Passage given:
I am wanting a user to login to view their account and to be able to edit their details. When I click on the save button it makes the information that I have placed in the text boxes disappear not including what is already in the database. Can someone please tell me why this happening and how I can fix? Thanks in advance.

Here is the code to save the details:
require "config2.php";
// the save button
if (isset($_POST['save'])) {
$arrErrors = array();
// get the email address
$email = $_POST['email'];
// get the current password
$currentpassword = $_POST['currentpassword'];
// get the new password
$newpassword = $_POST['newpassword'];
// get the second password
$newpassword2 = $_POST['newpassword2'];

if ($email == '') {
	$arrErrors['email'] = 'You have deleted the email address please refresh the page to display the email address again.';
}
if (strlen($currentpassword) < 6) {
	$arrErrors['currentpassword'] = 'Please enter a password that is 6 or more characters in length.';
}
if ((strlen($newpassword) > 6) AND ($newpassword2 == '')){
	$arrErrors['newpassword2'] = 'Please enter the password again in the confirm new password field.';
}

if (count($arrErrors) == 0) {	
	$username = mysql_real_escape_string($_COOKIE['username']);
	$email = mysql_real_escape_string($_POST['email']);
	$email2 = mysql_real_escape_string($_POST['email2']);
	$currentpassword = mysql_real_escape_string($_POST['currentpassword']);
	$newpassword = mysql_real_escape_string($_POST['newpassword']);
	$newpassword2 = mysql_real_escape_string($_POST['newpassword2']);
	
	$update = "UPDATE `users` SET `password` = '$newpassword', `email` = '$email2' WHERE `username` = '$username'";
		if (mysql_query($update)) {
			header ('Location: updated.php');
		} else {			
			print "Could not add the entry because: " . mysql_error() . ". The query was $update.";
		}
} else {
        // The error array had something in it. There was an error.
        // Start adding error text to an error string.
        $strError = '<div class="formerror"><p>Please check the following and try again:</p><ul>';
        // Get each error and add it to the error string
        // as a list item.

Aim A:
Can you write out the stretch of the forum post from "I am wanting" through "Thanks in advance.", swapping "save button" for "submit button"?
Aim B:
What does the forum post state on each of these points?
(i) Which file does the code require?
(ii) How many characters must the current password have at minimum?
(iii) Which page does the code send the user to after a successful update?
Aim C:
Does each statement agree with the forum post?
(i) The update query sets the email column from the email2 field.
(ii) The username is read from a POST field.
(iii) Clicking the save button makes the information typed into the text boxes disappear.
None of the tasks draw on the listing.

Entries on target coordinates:

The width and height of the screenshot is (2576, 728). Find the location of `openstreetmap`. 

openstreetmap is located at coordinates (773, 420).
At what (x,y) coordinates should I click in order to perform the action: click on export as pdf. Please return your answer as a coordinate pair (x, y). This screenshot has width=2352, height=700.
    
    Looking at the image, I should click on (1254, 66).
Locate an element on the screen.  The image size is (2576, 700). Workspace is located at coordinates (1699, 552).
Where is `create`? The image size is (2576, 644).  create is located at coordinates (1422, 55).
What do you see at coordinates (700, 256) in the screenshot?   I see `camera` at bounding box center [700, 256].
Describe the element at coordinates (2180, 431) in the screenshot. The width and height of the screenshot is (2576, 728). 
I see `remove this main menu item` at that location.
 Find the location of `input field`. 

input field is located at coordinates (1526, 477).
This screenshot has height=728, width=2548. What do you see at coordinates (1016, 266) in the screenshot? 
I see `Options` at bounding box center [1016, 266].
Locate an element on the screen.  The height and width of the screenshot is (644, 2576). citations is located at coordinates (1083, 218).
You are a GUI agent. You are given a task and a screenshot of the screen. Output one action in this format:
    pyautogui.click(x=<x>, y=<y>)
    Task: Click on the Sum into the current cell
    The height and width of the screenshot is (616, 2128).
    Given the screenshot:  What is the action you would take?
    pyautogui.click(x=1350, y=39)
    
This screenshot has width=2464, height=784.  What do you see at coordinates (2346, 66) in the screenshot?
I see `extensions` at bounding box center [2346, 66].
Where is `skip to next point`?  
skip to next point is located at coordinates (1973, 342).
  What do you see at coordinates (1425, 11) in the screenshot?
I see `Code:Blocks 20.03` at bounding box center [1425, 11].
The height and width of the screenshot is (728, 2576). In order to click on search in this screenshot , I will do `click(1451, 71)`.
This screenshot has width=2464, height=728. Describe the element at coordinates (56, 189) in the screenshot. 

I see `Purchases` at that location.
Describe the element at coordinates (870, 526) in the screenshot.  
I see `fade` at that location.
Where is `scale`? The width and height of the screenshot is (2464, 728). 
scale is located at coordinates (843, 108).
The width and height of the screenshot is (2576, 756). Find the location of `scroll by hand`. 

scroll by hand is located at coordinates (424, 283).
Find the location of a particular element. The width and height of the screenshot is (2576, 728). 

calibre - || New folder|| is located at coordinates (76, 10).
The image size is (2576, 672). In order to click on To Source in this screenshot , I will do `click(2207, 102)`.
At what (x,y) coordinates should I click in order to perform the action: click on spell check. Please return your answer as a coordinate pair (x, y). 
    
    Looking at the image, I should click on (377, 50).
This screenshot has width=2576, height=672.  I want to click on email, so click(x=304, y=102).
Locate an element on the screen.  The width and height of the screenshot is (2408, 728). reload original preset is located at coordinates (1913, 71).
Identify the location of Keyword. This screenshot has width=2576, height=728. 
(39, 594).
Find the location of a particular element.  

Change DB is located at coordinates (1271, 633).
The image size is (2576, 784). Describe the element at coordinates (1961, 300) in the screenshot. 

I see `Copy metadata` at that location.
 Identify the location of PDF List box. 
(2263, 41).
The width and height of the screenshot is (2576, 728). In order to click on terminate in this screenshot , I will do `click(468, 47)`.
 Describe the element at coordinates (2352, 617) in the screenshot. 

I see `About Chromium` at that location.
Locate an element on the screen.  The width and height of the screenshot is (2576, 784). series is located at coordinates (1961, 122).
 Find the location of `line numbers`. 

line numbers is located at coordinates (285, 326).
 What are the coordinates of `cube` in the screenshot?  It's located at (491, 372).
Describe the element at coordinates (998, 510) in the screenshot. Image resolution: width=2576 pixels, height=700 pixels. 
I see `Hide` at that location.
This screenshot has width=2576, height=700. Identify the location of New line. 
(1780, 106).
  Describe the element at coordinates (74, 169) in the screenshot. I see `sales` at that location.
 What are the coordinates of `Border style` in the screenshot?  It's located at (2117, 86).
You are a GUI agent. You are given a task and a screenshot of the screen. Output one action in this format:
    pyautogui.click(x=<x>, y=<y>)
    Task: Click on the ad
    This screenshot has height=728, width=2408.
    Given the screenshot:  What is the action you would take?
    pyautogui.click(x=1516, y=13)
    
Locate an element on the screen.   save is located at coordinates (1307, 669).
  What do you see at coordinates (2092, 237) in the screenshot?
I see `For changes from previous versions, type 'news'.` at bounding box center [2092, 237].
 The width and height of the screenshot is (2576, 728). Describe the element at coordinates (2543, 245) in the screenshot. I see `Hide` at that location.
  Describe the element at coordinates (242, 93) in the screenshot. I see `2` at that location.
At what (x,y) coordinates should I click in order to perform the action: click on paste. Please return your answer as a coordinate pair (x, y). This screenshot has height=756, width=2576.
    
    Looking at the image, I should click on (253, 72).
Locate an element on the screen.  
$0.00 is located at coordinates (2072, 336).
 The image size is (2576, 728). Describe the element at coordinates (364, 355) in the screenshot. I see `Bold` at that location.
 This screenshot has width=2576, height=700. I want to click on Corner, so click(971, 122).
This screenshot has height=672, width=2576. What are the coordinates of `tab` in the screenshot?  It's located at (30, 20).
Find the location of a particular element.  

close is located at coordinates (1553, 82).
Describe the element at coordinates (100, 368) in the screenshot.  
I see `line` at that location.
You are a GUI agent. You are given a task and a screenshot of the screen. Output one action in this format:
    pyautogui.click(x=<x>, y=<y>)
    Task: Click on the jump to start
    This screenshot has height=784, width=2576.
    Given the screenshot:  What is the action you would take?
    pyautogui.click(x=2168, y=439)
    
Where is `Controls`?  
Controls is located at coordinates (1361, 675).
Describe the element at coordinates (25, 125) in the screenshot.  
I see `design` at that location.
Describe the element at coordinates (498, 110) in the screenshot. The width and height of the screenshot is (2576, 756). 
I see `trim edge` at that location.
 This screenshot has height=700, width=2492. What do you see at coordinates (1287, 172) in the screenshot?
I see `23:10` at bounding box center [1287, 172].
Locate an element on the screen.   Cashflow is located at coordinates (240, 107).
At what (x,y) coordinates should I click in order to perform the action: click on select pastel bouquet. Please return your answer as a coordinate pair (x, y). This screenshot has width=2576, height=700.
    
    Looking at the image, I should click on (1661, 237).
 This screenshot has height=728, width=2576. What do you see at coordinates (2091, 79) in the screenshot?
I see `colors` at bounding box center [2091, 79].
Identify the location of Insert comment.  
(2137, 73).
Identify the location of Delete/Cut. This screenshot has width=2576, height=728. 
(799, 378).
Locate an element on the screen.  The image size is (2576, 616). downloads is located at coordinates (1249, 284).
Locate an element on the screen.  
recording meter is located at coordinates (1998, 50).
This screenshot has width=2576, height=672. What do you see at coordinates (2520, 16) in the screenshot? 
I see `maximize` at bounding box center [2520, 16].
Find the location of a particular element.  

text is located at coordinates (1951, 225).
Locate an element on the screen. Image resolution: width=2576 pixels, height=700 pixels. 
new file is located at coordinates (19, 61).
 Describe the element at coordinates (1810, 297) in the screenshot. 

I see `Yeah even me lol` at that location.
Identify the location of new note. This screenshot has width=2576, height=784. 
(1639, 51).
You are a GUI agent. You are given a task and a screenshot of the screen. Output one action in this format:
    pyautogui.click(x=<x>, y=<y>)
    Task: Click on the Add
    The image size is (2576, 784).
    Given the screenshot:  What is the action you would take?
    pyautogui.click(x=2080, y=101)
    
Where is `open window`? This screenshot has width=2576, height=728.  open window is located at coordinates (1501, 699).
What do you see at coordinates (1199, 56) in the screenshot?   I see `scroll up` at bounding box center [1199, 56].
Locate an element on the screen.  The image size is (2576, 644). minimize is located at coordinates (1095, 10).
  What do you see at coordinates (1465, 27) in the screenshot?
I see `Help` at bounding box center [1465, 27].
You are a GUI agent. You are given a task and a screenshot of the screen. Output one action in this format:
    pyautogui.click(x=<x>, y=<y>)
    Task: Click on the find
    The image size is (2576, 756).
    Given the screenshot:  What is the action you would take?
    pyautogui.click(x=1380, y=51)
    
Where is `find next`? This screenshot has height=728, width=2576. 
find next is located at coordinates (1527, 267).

Correct result A:
I am wanting a user to login to view their account and to be able to edit their details. When I click on the submit button it makes the information that I have placed in the text boxes disappear not including what is already in the database. Can someone please tell me why this happening and how I can fix? Thanks in advance.

Correct result B:
(i) config2.php
(ii) 6 or more
(iii) updated.php

Correct result C:
(i) Yes: "`email` = '$email2'"
(ii) No: "$username = mysql_real_escape_string($_COOKIE['username']);"
(iii) Yes: "it makes the information that I have placed in the text boxes disappear"